If the article on galleries carried by the Guardian was bad, the one on the city's street food is arguably worse. It doesn't have as many mistakes, specially since Sardar is now correctly identified as being close to Bombay Central station rather than Churchgate as was the case when the list first appeared. The web allows such changes to be made after publication, and Nayantara Kilachand's corrected the most striking ones in her article. However, Monisha Rajesh, who wrote the street food piece, has a problem so fundamental it can't possibly be set right: she doesn't understand what 'street food' means.
Of the places she singles out, Sarvi is a sit-down eatery for the working-class of Nagpada, and a popular take-away for the affluent. It's large and airy by Bombay standards, very far from a street stall. The same is the case with Sardar (not Sardar's; the Indian love for apostrophes seems to be shared by foreign-born desis), Olympia Coffee House, Cream Centre and Mahesh Lunch Home. In other words, five out of the Guardian's ten recommended street food places are actually restaurants. In the case of the crab at Mahesh Lunch Home, the article now admits the dish isn't exactly street food.

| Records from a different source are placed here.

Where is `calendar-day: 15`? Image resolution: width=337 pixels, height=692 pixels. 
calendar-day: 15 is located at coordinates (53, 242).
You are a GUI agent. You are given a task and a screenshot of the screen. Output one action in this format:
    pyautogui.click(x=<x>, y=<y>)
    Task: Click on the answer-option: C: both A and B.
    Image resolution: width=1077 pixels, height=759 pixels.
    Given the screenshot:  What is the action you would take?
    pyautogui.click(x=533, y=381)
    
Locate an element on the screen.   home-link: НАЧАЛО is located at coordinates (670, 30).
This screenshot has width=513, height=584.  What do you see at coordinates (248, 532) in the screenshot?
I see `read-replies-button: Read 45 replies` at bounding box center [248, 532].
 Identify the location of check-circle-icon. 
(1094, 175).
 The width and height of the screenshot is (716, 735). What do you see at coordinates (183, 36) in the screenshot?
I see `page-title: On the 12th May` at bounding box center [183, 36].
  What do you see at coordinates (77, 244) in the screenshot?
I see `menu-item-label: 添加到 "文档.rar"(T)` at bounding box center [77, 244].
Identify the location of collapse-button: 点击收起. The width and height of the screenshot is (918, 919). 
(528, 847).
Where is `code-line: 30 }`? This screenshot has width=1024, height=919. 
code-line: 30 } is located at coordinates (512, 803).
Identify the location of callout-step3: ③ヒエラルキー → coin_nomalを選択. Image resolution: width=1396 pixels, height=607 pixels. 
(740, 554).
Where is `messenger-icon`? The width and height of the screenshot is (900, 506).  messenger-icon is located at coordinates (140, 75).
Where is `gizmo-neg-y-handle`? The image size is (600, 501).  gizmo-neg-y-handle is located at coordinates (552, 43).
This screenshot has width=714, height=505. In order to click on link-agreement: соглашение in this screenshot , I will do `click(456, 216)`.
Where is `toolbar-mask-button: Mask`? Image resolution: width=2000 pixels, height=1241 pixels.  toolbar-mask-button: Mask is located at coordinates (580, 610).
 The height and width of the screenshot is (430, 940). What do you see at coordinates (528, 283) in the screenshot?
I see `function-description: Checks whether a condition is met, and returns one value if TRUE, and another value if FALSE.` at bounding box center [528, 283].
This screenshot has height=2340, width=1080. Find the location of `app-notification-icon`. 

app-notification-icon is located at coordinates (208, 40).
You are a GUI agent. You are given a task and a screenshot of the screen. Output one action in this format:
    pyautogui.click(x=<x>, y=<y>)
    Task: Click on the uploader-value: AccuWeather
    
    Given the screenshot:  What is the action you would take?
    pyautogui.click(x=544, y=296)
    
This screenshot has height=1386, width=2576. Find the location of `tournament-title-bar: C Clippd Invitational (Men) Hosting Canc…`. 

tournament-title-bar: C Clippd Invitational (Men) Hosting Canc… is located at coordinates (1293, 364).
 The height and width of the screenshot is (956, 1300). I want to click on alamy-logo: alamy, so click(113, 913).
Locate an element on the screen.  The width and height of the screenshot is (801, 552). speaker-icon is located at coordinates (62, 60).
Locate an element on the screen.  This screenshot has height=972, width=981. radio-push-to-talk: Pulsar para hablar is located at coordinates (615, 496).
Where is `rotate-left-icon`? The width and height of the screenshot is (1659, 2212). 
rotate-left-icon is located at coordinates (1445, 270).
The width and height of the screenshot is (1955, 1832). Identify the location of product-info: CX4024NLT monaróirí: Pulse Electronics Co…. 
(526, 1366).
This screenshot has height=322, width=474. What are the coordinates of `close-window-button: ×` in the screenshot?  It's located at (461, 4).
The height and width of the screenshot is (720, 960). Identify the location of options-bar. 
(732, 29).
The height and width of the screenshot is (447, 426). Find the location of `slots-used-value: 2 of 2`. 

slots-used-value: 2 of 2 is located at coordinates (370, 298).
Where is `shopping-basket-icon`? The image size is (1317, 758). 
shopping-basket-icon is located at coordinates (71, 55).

There's also a video on the same subject presented by Vandana Verma. She starts with a home-cooked tiffin (not street food) before moving to Swati Snacks (a mid-range vegetarian restaurant, not close to street food), then takes an auto-rickshaw (that's the cut-away, anyway) along a route where no auto rickshaws operate, to a sandwich vendor whose only qualification is that he stations himself outside Verma's old school.
By the Guardian's criteria, a tour of London's best street food joints might involve bangers and mash at the Marlborough Arms and high tea at The Ritz.